● O que se pede:
Imprima, sem alterações, o trecho da entrevista sobre o glifosato que começa nas palavras "Esta iniciativa propõe-se" e termina em "assinando a petição.".

● Excerto do documento:
━━━━━━━━━━━━━━━━━━━━
Margarida Silva: "Já temos mais de 400 mil assinaturas contra o glifosato"
A bióloga e apoiante da iniciativa Margarida Silva explica ao DN por que é preciso banir este produto, que Portugal já proibiu nos espaços públicos urbanos em janeiro.
Esta iniciativa propõe-se chegar a um mínimo de um milhão de assinaturas dos cidadãos europeus. Vai ser fácil?
Penso que temos o caminho facilitado porque o público está esmagadoramente sensibilizado para o problema do glifosato. É só uma questão de os cidadãos ficarem a saber que têm uma forma de canalizar essa insatisfação de modo produtivo, assinando a petição.
As pessoas estão a aderir?
━━━━━━━━━━━━━━━━━━━━
● Dados guardados:
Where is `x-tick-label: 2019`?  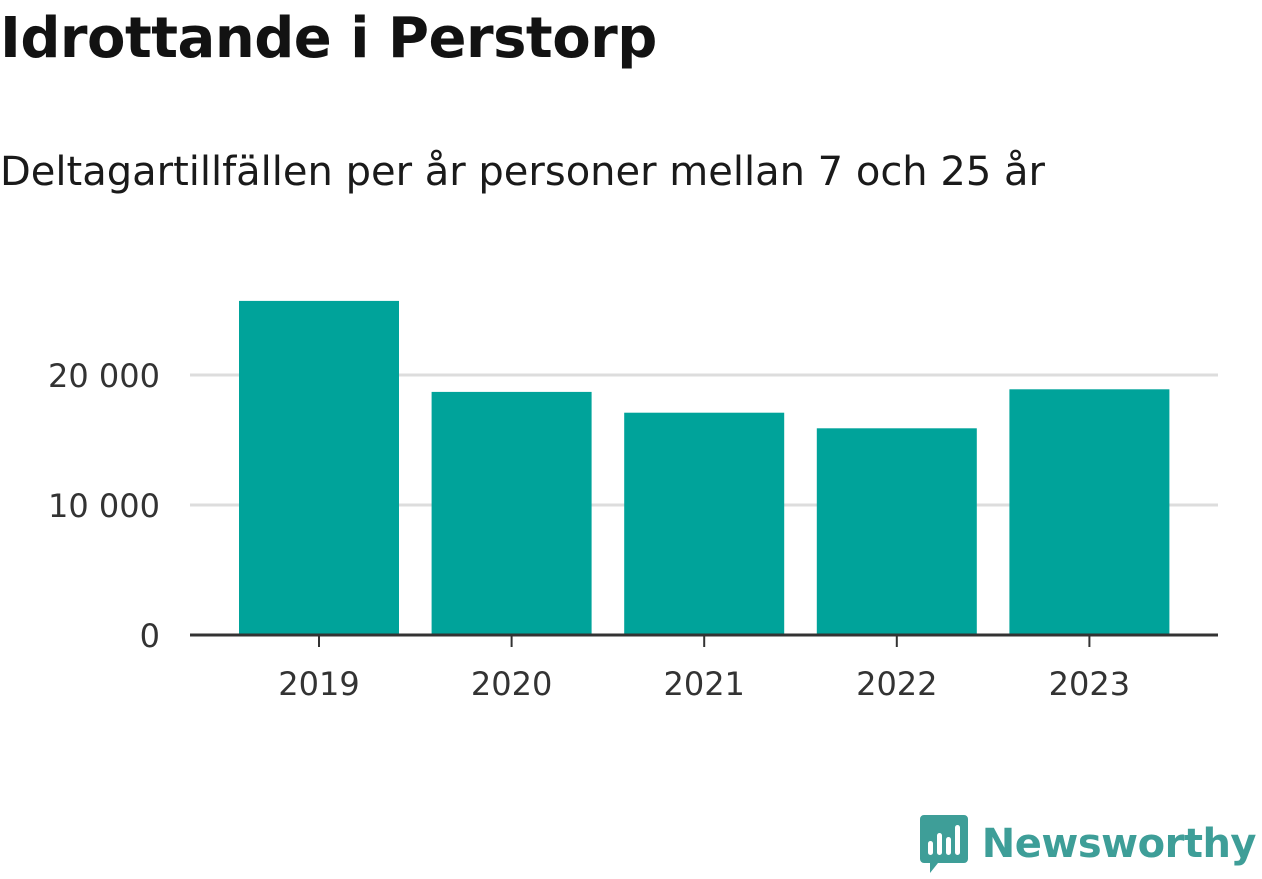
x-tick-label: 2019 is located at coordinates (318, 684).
━━━━━━━━━━━━━━━━━━━━
● Resultado esperado:
Esta iniciativa propõe-se chegar a um mínimo de um milhão de assinaturas dos cidadãos europeus. Vai ser fácil?
Penso que temos o caminho facilitado porque o público está esmagadoramente sensibilizado para o problema do glifosato. É só uma questão de os cidadãos ficarem a saber que têm uma forma de canalizar essa insatisfação de modo produtivo, assinando a petição.